Parallels are being drawn between the second-half collapses of both editions, but there is a big difference. This 2012 club was still at its high-water mark of 16 games above .500 after 110 games -- a point at which the '11 Bucs were already at 54-56.

"I didn't expect us to work our way back to .500," Hurdle said. "We're not here to compete and try hard. This is not a try-hard league. To now have fans actually irate that we aren't going to win the Wild Card ... what a change. It doesn't make me feel good, but it makes me understand there's a change going on.

"We're not were we need to be, nor where we want to be. Are we headed in the right direction? Absolutely. But we have much more work to do."

In hindsight, Clint laments recent sluggishness

PITTSBURGH -- Baseball people are renowned for moving on from yesterday and never looking in the rear-view mirror. In an everyday sport like baseball, a good philosophy.

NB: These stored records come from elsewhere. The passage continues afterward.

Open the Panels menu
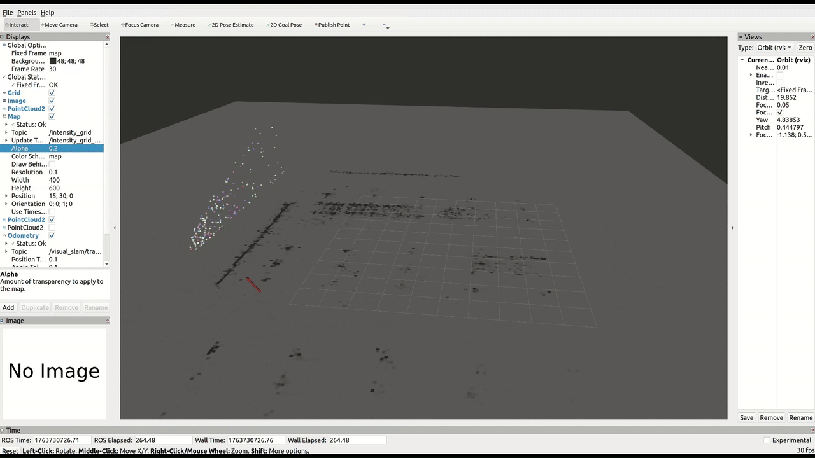26,13
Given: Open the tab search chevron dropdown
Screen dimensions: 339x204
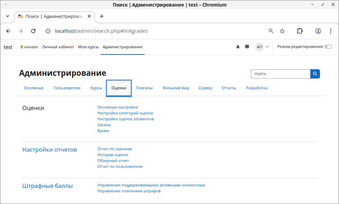Looking at the screenshot, I should pos(8,16).
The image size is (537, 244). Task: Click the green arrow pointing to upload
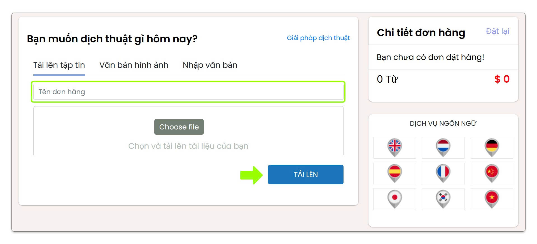[x=251, y=175]
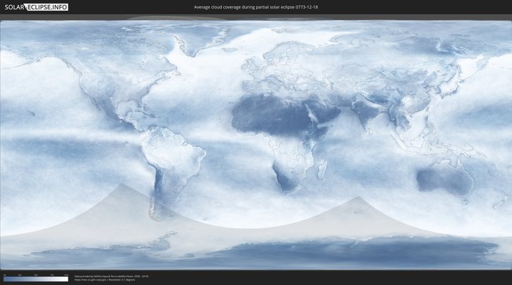This screenshot has height=285, width=512.
Task: Click the left eclipse shadow peak
Action: click(121, 185)
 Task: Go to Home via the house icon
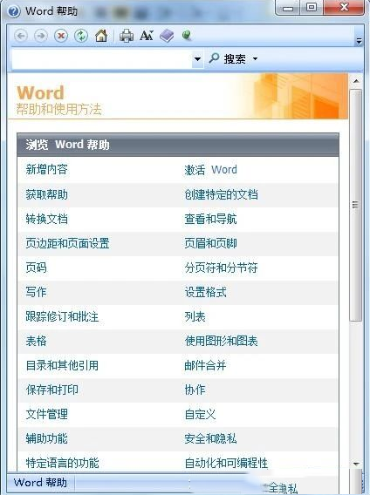coord(101,36)

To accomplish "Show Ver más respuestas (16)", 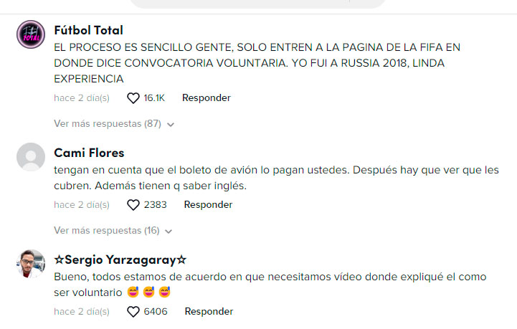I will [x=107, y=230].
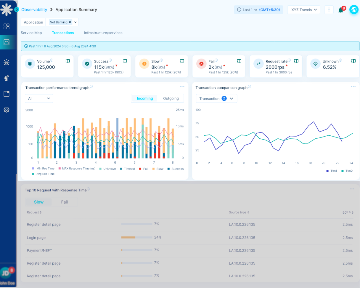Open the Transaction comparison dropdown
Viewport: 360px width, 288px height.
(x=216, y=99)
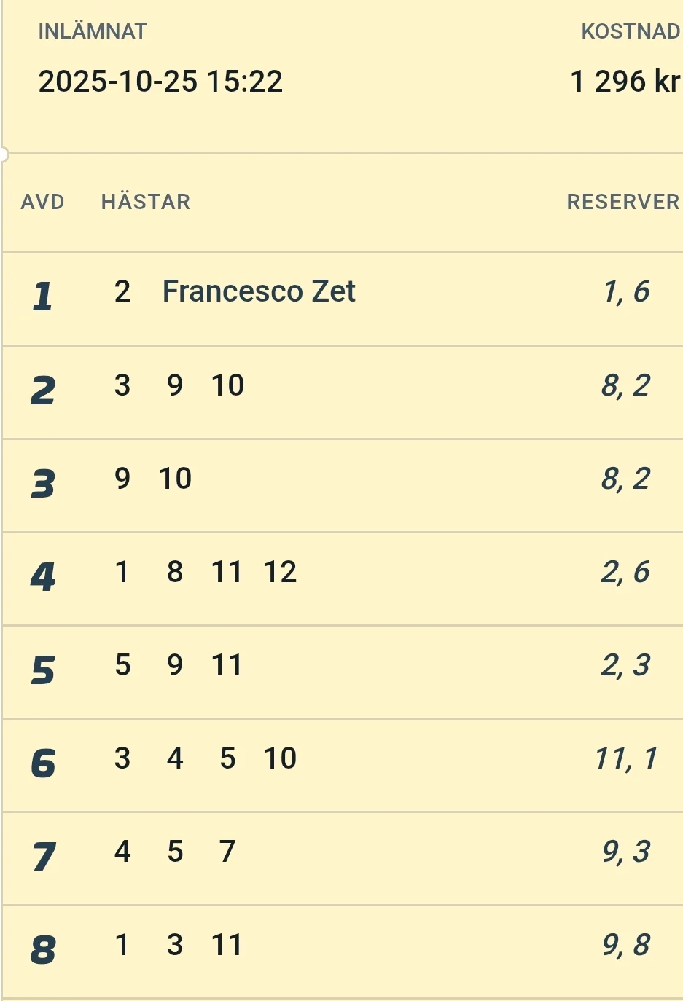Click the RESERVER column header
The image size is (683, 1001).
[x=622, y=202]
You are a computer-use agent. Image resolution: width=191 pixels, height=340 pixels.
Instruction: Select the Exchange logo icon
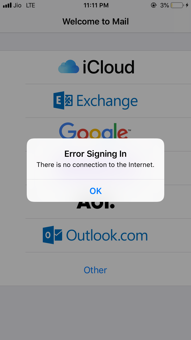(63, 101)
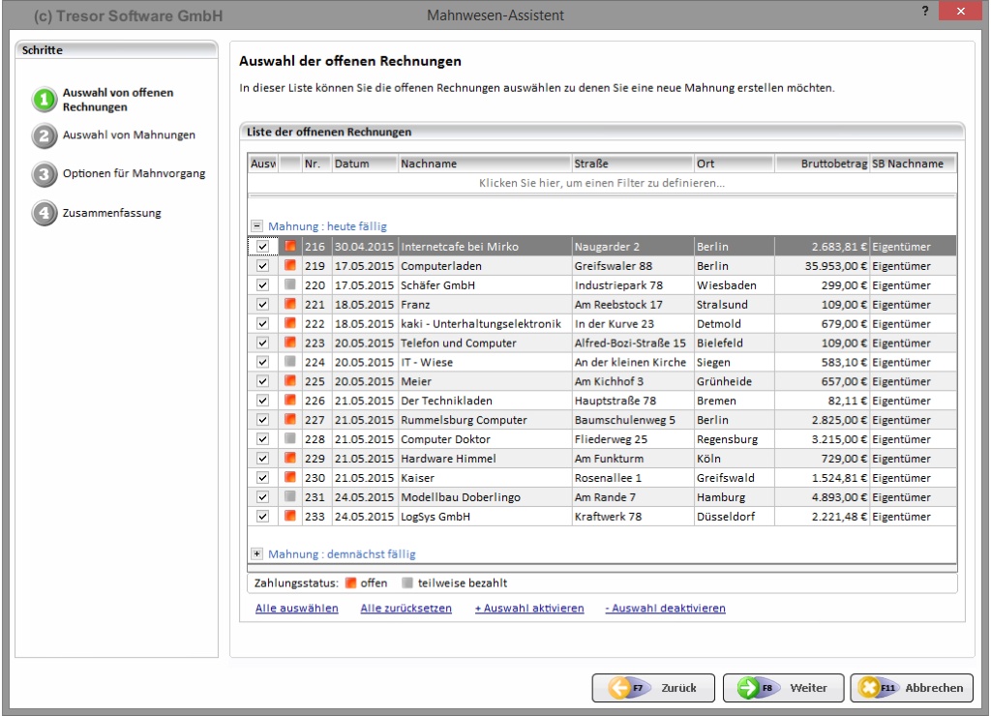Click the Weiter button
Viewport: 991px width, 716px height.
(781, 687)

Managers are best of them all at turning the page.

However, Pirates skipper Clint Hurdle allowed himself a rare moment of hindsight, prior to a 9-7 loss Thursday, to contemplate the quest for .500 having displaced the postseason as his team's practical objective.

He evidently couldn't easily let go of the Pirates' six-game run entering the day, a 2-4 stretch that has removed them from contention. Turn that into 5-1, and the Bucs are at the head of the Wild Card hunt. And in the manager's view, that would not have been much of a reach.

"I very rarely get into the 'could've' game," Hurdle said. "But we win the second game in Chicago, need to put away the third, win the fourth, and get two starts here that give us shots to win."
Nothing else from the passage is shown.